Baykal’ı Sav Yedi, Sav’ı Kılıçdaroğlu Yedi, İnek de Kurultay'a Kaçtı
16 Aralık 2010 01:25 / 2347 kez okundu!
Günlerdir sabırsızlıkla ve merakla beklediğim CHP Kurultayı'ndayım sonunda. Ezilme sözcüğünün abartılı anlamından uzak durmaya çalışsam bile kalabalık tarafından epeyce örselendiğimi kabul etmek durumundayım. Özellikle kapıdan geçip de kendime bir yer buluncaya kadar geçen süre bu örselenmenin can alıcı süreciydi.

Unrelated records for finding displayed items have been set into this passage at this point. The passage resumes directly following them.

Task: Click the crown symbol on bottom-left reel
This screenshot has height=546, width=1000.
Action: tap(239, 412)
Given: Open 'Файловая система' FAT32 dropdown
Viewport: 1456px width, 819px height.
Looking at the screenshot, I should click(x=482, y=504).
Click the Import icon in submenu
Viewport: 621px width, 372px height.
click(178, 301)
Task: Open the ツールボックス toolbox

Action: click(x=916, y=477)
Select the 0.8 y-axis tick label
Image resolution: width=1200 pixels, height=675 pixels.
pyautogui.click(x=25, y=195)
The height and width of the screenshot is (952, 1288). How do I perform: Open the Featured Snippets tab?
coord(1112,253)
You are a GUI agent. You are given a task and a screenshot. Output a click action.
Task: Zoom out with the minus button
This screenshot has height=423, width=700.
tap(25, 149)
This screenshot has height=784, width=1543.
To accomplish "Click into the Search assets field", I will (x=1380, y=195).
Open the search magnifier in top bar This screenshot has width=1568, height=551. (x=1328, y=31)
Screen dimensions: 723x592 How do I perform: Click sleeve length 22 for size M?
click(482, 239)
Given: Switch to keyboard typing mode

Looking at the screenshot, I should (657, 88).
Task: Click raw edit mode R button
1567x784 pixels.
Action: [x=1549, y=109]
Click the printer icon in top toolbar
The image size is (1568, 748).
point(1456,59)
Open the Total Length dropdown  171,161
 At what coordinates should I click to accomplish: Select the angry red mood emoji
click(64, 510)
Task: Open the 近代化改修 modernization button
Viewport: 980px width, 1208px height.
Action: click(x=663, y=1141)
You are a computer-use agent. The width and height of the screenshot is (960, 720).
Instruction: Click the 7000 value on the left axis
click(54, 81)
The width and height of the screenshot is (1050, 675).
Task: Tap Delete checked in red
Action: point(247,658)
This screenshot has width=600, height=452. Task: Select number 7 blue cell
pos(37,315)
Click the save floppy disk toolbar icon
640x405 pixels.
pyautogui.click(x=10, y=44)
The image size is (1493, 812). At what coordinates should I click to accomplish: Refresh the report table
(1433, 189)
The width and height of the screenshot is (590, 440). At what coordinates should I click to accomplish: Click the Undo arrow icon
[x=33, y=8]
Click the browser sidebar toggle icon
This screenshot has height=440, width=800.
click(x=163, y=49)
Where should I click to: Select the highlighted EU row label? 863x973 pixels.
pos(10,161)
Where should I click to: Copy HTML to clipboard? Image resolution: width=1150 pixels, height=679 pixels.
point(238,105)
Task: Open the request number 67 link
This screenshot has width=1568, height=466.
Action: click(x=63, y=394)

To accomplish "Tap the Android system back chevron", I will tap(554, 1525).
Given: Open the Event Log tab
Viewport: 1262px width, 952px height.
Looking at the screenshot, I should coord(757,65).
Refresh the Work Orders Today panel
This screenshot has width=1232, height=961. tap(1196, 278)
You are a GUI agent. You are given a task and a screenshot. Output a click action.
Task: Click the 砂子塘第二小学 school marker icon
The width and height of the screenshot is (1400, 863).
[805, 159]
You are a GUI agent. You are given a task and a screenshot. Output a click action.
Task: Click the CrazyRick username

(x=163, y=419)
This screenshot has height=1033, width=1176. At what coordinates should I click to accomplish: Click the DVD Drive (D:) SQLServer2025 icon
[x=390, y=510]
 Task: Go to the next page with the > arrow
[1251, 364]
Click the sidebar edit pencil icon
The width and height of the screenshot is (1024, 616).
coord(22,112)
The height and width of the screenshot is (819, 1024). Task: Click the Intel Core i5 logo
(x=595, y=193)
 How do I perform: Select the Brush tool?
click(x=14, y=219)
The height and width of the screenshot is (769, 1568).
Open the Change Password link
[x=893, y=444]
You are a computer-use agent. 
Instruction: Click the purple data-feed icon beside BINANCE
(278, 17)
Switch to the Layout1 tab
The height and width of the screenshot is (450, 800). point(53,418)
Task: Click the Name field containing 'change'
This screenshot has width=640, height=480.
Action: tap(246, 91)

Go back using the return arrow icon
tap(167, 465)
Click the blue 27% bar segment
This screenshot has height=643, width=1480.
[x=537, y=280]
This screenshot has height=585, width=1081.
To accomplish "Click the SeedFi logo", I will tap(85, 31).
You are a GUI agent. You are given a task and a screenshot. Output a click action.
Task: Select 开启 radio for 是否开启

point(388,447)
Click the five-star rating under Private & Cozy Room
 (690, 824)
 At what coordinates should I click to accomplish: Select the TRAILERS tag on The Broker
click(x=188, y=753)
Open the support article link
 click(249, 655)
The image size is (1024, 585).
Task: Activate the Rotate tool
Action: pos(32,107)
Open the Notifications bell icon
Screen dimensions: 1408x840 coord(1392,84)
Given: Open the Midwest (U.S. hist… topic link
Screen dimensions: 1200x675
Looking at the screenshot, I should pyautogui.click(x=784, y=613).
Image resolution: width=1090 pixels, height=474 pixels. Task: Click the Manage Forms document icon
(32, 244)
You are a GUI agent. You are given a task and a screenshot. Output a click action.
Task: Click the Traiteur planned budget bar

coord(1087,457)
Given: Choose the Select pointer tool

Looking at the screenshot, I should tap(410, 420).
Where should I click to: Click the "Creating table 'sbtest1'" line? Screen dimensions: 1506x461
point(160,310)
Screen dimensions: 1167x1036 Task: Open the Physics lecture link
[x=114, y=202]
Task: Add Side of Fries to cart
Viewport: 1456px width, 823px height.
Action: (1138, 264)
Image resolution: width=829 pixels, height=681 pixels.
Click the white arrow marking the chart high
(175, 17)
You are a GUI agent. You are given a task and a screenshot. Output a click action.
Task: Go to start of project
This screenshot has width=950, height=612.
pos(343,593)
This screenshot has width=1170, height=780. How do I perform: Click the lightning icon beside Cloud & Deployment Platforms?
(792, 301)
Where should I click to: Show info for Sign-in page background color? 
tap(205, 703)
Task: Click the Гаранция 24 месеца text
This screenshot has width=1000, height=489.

“Ne işin vardı orada?” sorusunu duyar gibi oluyorum. Ama gerçekten bilmiyorum. Sanırım kendimi “misafir” olarak görüyorum. Ya da, henüz Marksist Sol’a geçmeden önce, 1973 ile '75 arası bu partiye biraz emek vermiş biri olarak kendimi “doğal çağrılı” hissediyorum. Olamaz mı?
Yine de mutluyum burada olmaktan: Bütün salon tek bir ağızdan Emeğin sloganlarını haykırıyor, ezilmişliğin, sömürünün, ayrımcılığın değirmeninde un ufak olmuş kaybedenlerin, kitlelerin sloganları bunlar. İçimin serinlediğini hissediyorum. Sonunda diyorum, en sonunda, CHP “Birtakım yerlerden emir alan bir parti” olmaktan kurtarılmış, kurucu ideolojinin, o tek parti döneminin ve şimdinin, “Milli Hassasiyetlerin” partisi olmaktan çıkarılmış. O dönemden bugüne bu ülkenin Kürtlerine, Ermenilerine, Alevilerine, bütün azınlıklarına uygulanmış asimilasyoncu politikaların hataları, yanlışlıkları için özür dilemeye hazır bir parti oluyor sonunda bu parti. İnsan, uzun bir zaman önce kaybettiği çok yakın bir dostuna, komşusuna yeniden kavuşmuş gibi hissediyor kendisini.
Gözlerim, tribünlerdeki kalabalıkları geziyor. Ezilenlerin ve sömürülenlerin kalabalıklarını hissediyorum. Partinin tüm politikalarını belirleyen anti-demokratik elit yok artık, ayıklanmış, uzaklaştırılmış onlar. Partiyi türdeş-ulusalcı politikalara esir eden, 70’lerde en azından politik anlamda yaklaştığı Sosyal-Demokrat çizgiden tekrar eski “Devlet Partisi” konumuna gerileten liderler-kadrolar salonun bir kenarına büzüşmüş, olan biteni anlamaya çalışıyorlar.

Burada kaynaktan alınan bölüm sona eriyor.